La degeneración es contagiosa…
los putos son degenerados…
con los putos no me tengo que juntar…

Y ya desde tiempos inmemoriales, lo que viene quedando en claro es que 
si hay un grupo que tiene que revisar un poco su forma de pensar y de 
sentir, es el de los heterosexuales.

Hoy veo resucitar el debate otra vez en mi país, Argentina, donde las 
diferencias se dirimen siempre desde dos plateas y a los gritos. Este es 
un país de blanco o negro, una nación bipolar e intransigente con 
habitantes doctorados en argumentología que fracturan la razón por la mitad.

Lo que vale en mi país es que el otro reconozca su derrota, el debate no 
sirve jamás para construir, sino para humillar:

—¿Viste, puto, que yo tenía razón?

Sobre la homosexualidad, adhiero a lo que dijo un psicólogo los otros 
días en la radio (voy a citarlo mal):

—El número de homosexuales, históricamente, no ha variado tanto desde 
los comienzos de la humanidad hasta hoy.

Esto quiere decir que en el Imperio Romano había un número de putos per 
cápita más o menos proporcional al que hay hoy en día en nuestras 
ciudades modernas. ¿Por qué, entonces, recrudece esta resistencia, esta 
cosa tan poco ejemplificadora para las nuevas generaciones que nos 
escuchan decir tantas estupideces?

Si algo aprendí en el colegio fueron variantes socialmente aceptadas de 
crueldad.

Nuestros mayores (por desconocimiento) nos enseñaron a vivir en una 
batalla de precalentamiento interminable que nos prepara para una guerra 
que no vamos a combatir nunca: hay que resistirse, porque cambiar está mal.
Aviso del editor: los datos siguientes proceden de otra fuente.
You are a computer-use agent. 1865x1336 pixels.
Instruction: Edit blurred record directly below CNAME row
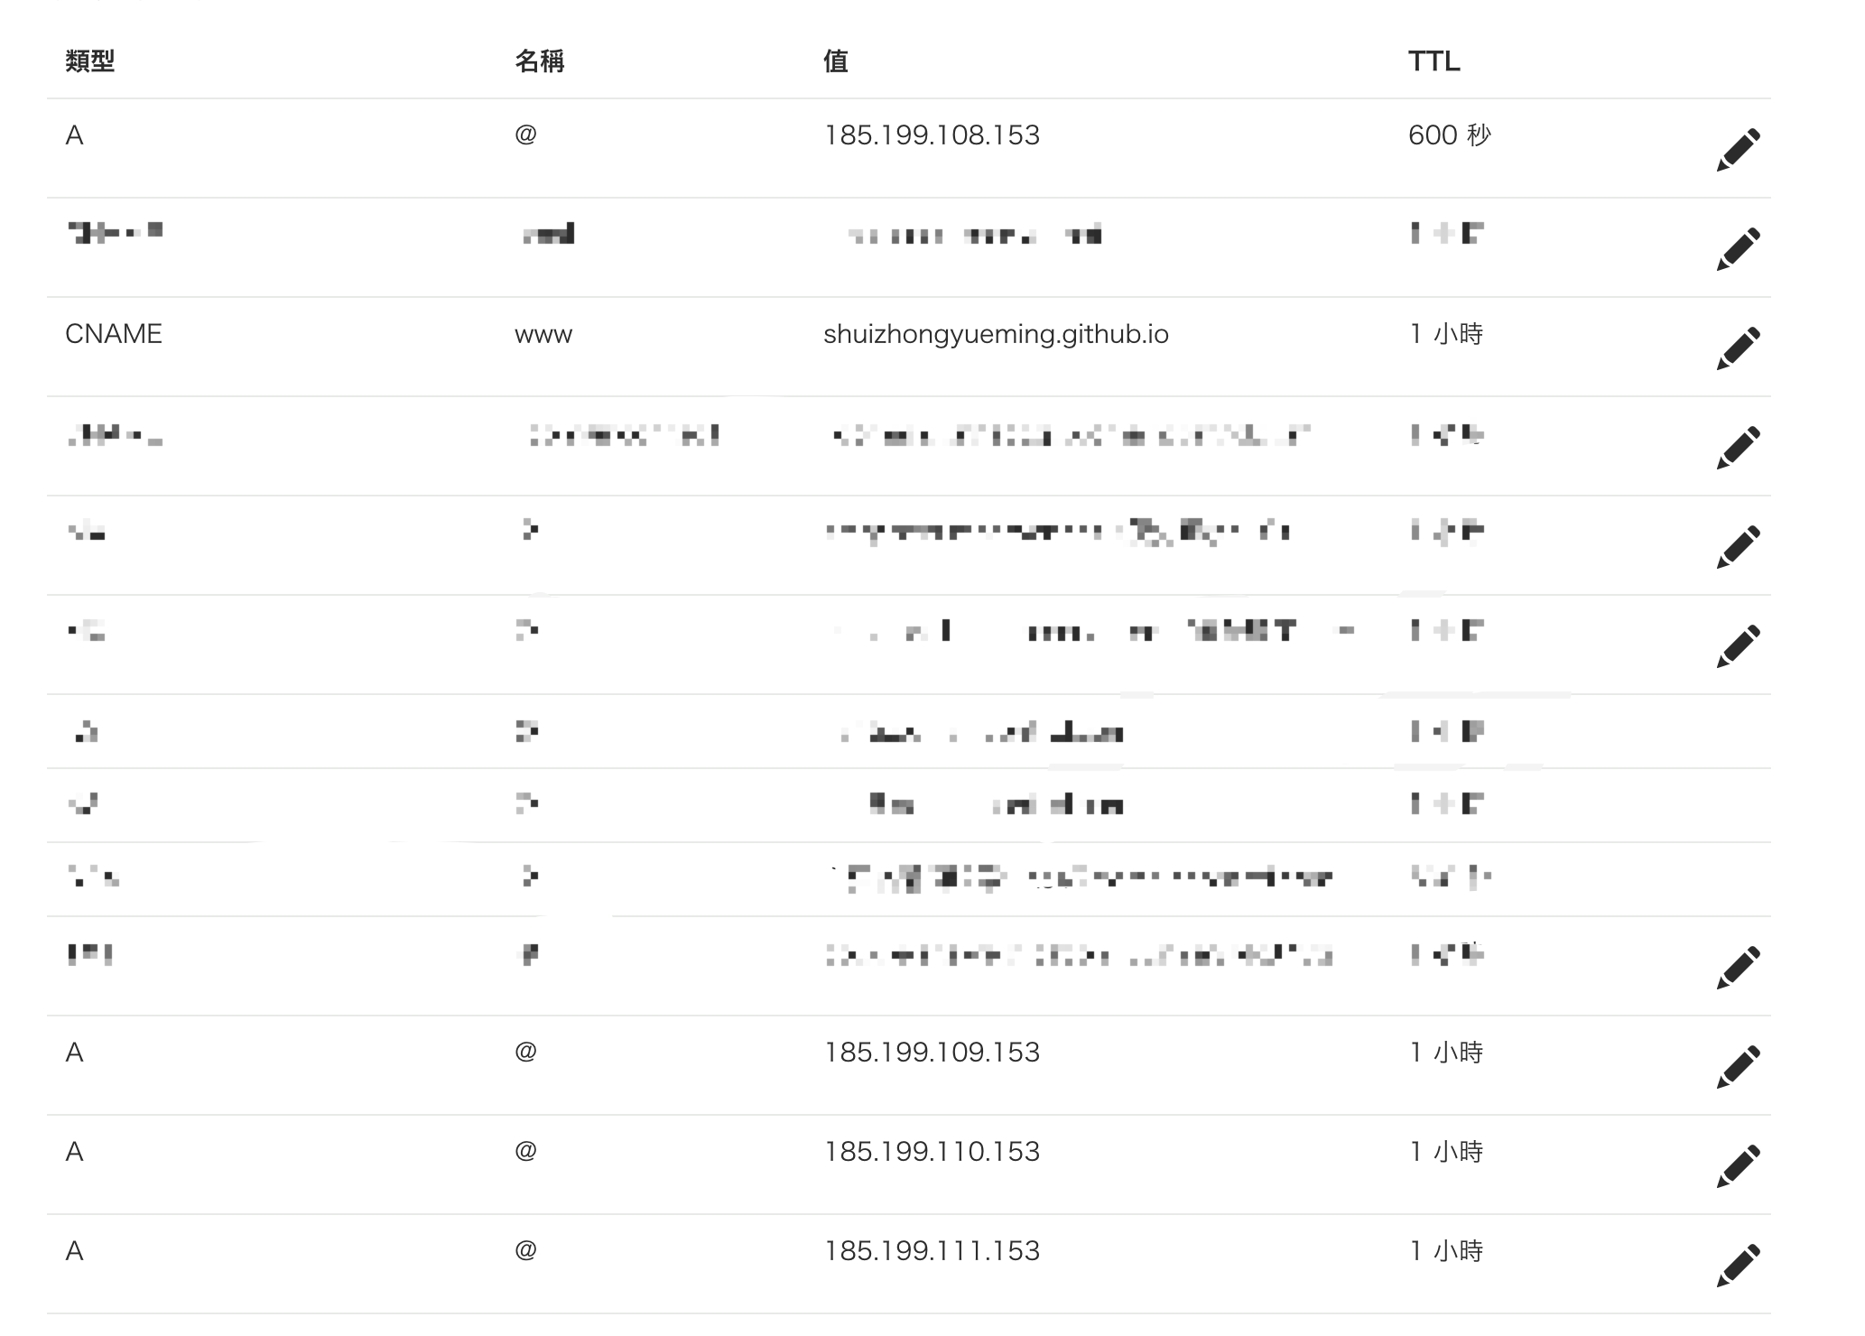click(1738, 448)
En vez de ablandar el mundo para hacerlo un lugar más ameno, más 
tolerante, nos seguimos tratando como si viviéramos en una selva donde 
los más débiles nos avergüenzan y nos dan la excusa perfecta para 
ejercer nuestra bestialidad.

No puedo dejar de preguntarme, ¿a qué le temen los que son tan fuertes, 
a qué le temen los que siempre lastiman?

Mientras los ultra católicos marchan para abolir la posibilidad de un 
mundo más justo, mientras los discursos nos siguen saliendo peyorativos, 
señaladores, mientras seguimos levantando la voz para mostrar 
disconformidad, un montón de gente sigue resistiendo en silencio, como 
lo ha venido haciendo desde el Imperio Romano y desde el colegio primario.

A pesar de que estoy molesto, me consuela saber que este texto es 
inútil, porque los homosexuales no necesitan defensores. La historia nos 
ha demostrado que han resistido los embates de la estupidez con la 
frente siempre en alto.

Admiro esa resistencia.

Yo sueño a veces con un mundo más tranquilo, donde dos hombres o dos 
mujeres que se quieren puedan cocinarse, leerse en voz alta, tejerse un 
pulóver frente a la estufa y, por qué no, garchar.

Confío en la posibilidad de un mundo menos feroz, menos hostil.

Es el mundo que me gusta imaginar para mis hijas. Un espacio donde todos 
puedan ser felices y pelear por perpetuar esa felicidad.

Putos ha habido siempre.

Tal vez tememos que, a pesar de sentirlos inferiores, antinaturales, 
débiles y degenerados, resistiendo a lo largo de la historia nos han 
demostrado que son más tolerantes, más inteligentes, y mucho más 
sensibles que los que marchan para no dejarlos casar.